> _What to work on_
Could you restate every entry word for word, leaving the pictures out?

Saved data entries
=== Section Start ===
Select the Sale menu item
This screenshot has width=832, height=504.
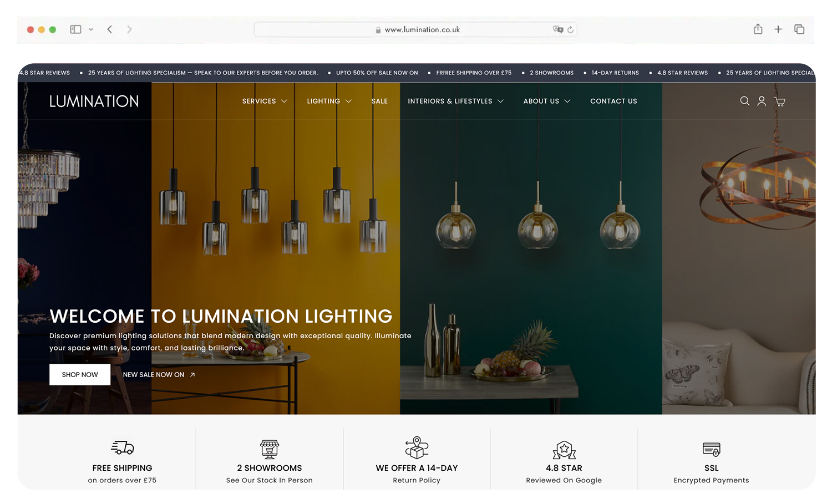tap(379, 101)
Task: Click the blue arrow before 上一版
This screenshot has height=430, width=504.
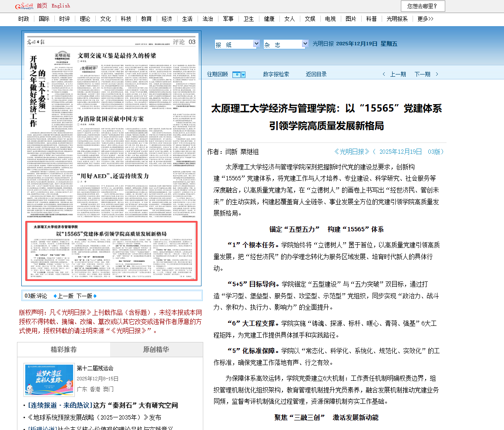Action: 55,296
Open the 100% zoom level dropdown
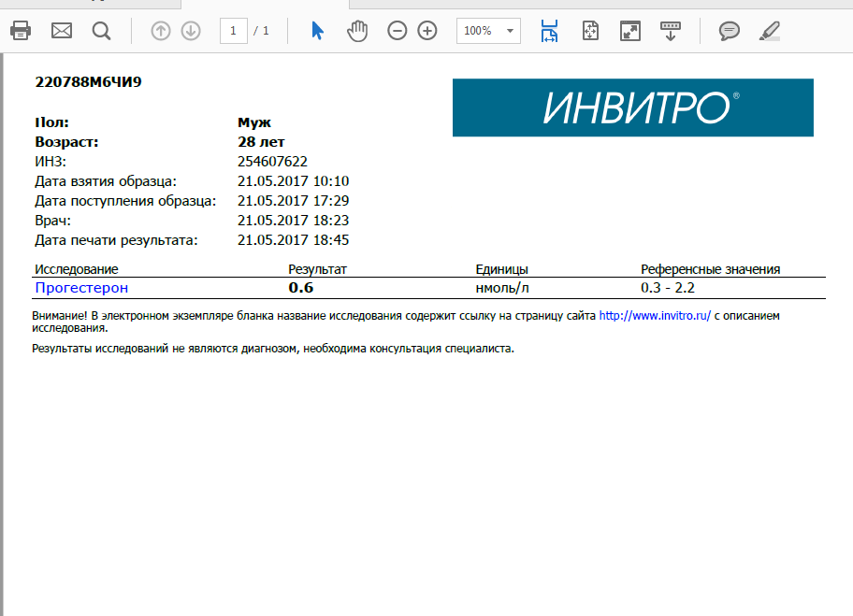853x616 pixels. (511, 31)
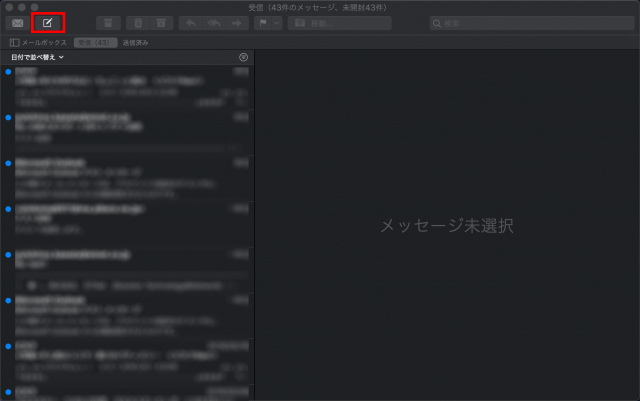Screen dimensions: 640x401
Task: Expand the 日付で並べ替え sort menu
Action: 37,58
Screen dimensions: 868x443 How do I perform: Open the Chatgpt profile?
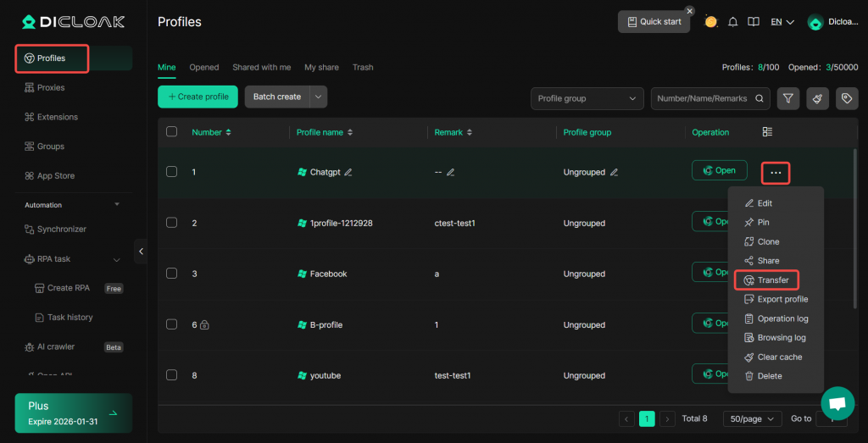719,170
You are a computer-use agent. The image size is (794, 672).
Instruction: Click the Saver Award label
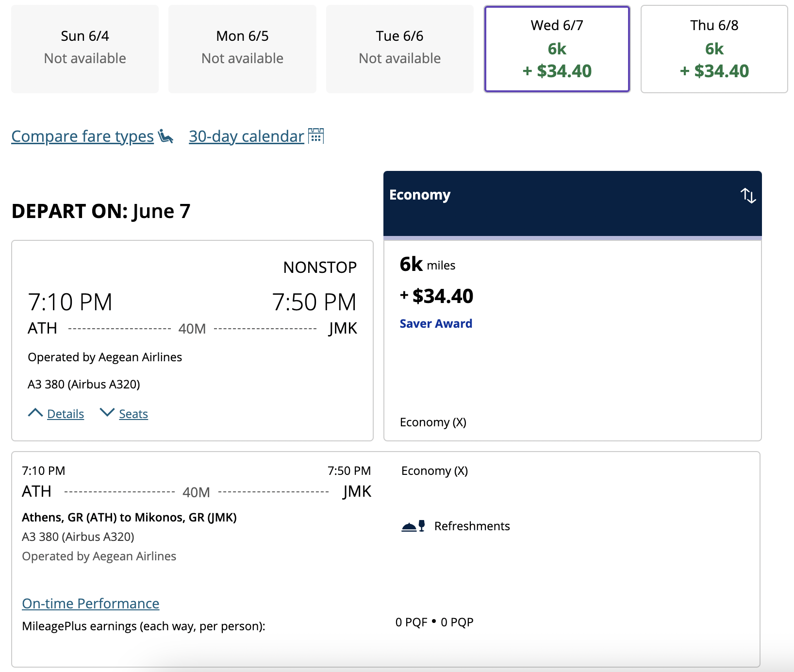435,323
=== Section End ===
> _The completed task_
Select the Sale menu item
This screenshot has width=832, height=504.
tap(379, 101)
Task: Click the blue arrow before 上一版
This screenshot has height=430, width=504.
Action: 55,296
Open the 100% zoom level dropdown
853x616 pixels. (511, 31)
Screen dimensions: 640x401
Task: Expand the 日付で並べ替え sort menu
Action: 37,58
Screen dimensions: 868x443 How do I perform: Open the Chatgpt profile?
719,170
You are a computer-use agent. The image size is (794, 672).
Instruction: Click the Saver Award label
435,323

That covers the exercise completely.